- Opening Delimiter -

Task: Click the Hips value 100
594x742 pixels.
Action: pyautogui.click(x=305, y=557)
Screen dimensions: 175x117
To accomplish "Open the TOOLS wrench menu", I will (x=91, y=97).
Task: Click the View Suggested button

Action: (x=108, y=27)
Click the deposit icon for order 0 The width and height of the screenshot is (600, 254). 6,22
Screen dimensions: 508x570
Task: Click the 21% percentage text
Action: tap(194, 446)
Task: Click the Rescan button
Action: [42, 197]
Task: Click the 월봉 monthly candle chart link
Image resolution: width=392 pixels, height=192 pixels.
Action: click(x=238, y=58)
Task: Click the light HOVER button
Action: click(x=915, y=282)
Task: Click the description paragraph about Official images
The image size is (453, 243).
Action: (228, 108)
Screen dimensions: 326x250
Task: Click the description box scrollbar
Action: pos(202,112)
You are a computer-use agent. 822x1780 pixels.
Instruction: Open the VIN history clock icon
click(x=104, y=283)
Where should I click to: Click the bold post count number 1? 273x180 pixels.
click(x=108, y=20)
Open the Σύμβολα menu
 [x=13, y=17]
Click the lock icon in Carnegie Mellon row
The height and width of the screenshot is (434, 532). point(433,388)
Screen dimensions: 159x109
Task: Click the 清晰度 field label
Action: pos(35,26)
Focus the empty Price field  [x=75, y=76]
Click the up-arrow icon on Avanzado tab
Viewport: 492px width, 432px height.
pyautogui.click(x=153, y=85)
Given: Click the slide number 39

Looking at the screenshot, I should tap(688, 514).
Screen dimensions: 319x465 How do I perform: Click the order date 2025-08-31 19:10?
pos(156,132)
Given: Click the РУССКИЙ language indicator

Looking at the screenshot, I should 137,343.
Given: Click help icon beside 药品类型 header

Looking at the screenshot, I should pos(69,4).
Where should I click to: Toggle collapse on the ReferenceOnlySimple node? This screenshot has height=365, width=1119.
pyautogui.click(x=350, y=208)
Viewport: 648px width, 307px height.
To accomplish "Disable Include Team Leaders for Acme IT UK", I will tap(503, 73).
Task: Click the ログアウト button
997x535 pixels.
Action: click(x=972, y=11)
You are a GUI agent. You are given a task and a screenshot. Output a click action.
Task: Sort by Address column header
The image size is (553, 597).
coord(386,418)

- Closing Delimiter -

Once you have found every line in the listing that holds the string "agent", copy each of them.

* **Task solution**:
You are a computer-use agent. 822x1780 pixels.
You are a GUI agent. You are given a task and a screenshot. Output a click action.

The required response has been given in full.